Should we be dosing people up on various medications to buffer their experience of their emotions instead of helping them feel them fully and understand them?
Are we encouraging them, as Steve Biddulph suggests in his book Wild Creature Mind (2024), to ignore their own instincts? Instincts that have evolved over time to keep us safe.
Should we instead be helping people to connect with and understand what their emotion distress is - a normal human reaction to adverse events?
If adverse events are going to keep happening maybe we need to face the feelings head on instead of avoiding them?
When we treat trauma we believe that you cannot effectively heal trauma while the person is still in the environment where they have been traumatised. I now wonder if we need to rethink this?
Should we be encouraging our neurodivergent population to connect more deeply with their natural way of being, trust their warnings and anxieties instead of encouraging them to fit the neuro-normative mould (in a sense, silencing them)?
Should we be listening to our neurodivergent population more closely and respecting their concerns in the patterns they are seeing? Animals behave differently before a natural disaster because they sense something. We forget that we too, are animals.
The more we keep denying discomfort, the bigger it is likely to get and the harder it will be to face when we have no choice left but to face it.

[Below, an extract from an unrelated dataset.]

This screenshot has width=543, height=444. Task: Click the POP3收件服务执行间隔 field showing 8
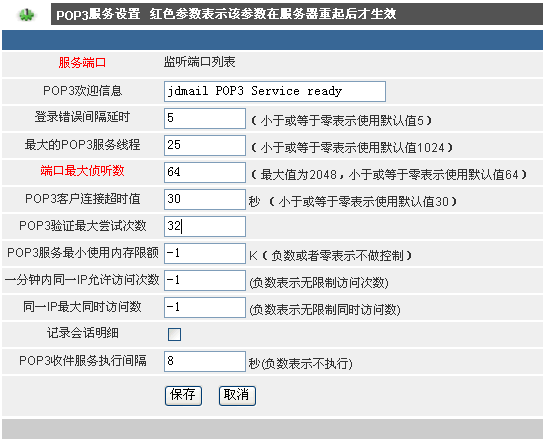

We often here about resilience. We need to be more resilient but resilience is not stoicism and it is not avoidance. According to the American Psychological Association Dictionary, resilience is "...successfully adapting to difficult or challenging life experiences with mental, emotional, and behavioural flexibility". In a recent professional development workshop I attended I heard it said that a common misconception of counselling/therapy is that it will stop us feeling things. The hard truth is that counselling helps us to feel everything with confidence knowing that we will survive it. This is the complex beauty in the work. This is what motivates me to keep offering hope to all my clients, not just the neurodivergent ones; albeit now it will be a more pragmatic hope. A hope that provides no guarantee that life will be free of discomfort but we will be OK. A hope that humanity will remain intact.
*Note that I focus on some ADHD aspects of these two profiles across this blog post, this is not intended to discount the valuable and relevant autistic qualities.
Alam, R and Esmail, S. (2023). Leave The World Behind. Esmail Corp, Higher Ground Productions, Netflix Studios, Red Om Films.
Biddulph, S. (2024). Wild Creature Mind. Pan Macmillan
Bronstein, E. (2026). IFS Talks: An Internal Family Systems Therapy Podcast. Apple Podcasts.
Wilson, S. (2026). I Eat The Stars: How To Live Fully And Beautifully In A Collapsing World. Penguin Books.